Dataset excerpts
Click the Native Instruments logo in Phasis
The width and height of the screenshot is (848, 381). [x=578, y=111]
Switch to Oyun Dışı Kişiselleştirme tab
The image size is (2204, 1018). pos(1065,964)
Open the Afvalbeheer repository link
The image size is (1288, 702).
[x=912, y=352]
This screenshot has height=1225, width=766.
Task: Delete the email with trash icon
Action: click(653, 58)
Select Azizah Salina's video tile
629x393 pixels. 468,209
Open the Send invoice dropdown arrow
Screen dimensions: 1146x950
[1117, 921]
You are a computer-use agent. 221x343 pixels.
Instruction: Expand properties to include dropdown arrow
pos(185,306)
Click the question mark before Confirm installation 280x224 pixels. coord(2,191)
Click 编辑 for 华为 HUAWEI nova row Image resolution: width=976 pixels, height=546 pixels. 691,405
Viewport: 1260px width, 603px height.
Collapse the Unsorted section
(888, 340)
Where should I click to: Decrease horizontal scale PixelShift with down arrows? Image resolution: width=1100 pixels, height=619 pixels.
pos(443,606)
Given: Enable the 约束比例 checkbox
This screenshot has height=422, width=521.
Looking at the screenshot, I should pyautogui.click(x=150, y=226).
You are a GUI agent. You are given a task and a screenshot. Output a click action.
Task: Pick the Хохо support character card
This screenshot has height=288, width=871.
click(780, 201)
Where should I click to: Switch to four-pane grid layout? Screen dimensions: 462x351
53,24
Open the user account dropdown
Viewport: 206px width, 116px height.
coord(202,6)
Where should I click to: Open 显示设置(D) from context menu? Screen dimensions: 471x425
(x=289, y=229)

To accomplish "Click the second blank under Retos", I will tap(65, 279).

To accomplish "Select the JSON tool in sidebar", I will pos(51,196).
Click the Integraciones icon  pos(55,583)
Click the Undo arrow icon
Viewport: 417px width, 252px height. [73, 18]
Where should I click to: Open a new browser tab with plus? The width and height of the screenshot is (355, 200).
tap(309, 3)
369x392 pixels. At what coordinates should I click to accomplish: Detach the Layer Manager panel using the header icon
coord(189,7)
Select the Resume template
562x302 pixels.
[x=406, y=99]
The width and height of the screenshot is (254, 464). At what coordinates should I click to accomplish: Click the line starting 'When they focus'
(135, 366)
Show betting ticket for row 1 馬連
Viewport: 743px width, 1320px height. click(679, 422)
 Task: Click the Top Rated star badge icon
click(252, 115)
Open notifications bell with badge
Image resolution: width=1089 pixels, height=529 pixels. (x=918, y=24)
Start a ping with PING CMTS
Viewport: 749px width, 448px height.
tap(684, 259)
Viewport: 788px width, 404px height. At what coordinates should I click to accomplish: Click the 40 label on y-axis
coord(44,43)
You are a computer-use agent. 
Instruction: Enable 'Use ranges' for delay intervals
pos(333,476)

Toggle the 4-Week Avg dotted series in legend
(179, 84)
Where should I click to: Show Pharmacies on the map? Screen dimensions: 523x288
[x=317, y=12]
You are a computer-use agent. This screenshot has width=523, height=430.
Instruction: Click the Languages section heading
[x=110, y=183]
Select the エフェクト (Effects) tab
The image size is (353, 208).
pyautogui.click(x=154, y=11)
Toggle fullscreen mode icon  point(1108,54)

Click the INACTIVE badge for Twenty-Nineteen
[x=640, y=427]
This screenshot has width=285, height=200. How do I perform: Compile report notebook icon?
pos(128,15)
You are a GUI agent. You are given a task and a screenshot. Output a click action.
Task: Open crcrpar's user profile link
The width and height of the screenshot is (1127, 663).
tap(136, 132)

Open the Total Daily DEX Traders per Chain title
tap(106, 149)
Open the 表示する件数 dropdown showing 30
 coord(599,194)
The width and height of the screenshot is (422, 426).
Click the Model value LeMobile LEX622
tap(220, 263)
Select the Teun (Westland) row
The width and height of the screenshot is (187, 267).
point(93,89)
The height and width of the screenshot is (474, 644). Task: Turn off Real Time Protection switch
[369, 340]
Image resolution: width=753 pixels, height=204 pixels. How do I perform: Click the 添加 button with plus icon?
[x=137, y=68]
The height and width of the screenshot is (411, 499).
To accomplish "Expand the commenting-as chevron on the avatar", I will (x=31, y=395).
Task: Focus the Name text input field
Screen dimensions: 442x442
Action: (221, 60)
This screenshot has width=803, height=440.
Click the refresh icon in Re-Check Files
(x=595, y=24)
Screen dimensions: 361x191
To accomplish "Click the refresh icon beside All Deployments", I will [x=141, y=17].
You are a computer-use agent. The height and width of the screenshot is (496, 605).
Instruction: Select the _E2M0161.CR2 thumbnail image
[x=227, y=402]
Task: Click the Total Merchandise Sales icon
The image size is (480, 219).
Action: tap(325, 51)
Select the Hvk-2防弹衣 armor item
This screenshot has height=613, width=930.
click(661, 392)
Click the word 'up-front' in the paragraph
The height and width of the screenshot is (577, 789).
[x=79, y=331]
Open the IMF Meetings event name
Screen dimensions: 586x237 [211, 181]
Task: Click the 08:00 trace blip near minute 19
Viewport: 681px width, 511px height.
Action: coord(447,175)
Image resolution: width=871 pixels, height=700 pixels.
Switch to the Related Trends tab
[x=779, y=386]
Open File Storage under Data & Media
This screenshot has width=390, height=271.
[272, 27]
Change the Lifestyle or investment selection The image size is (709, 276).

What to do
Where a line in the entries holds "will", copy that line.

Exercise result
To accomplish "Click the second blank under Retos", I will tap(65, 279).
To accomplish "Select the JSON tool in sidebar", I will pos(51,196).
To accomplish "Expand the commenting-as chevron on the avatar", I will (x=31, y=395).
To accomplish "Click the refresh icon beside All Deployments", I will [x=141, y=17].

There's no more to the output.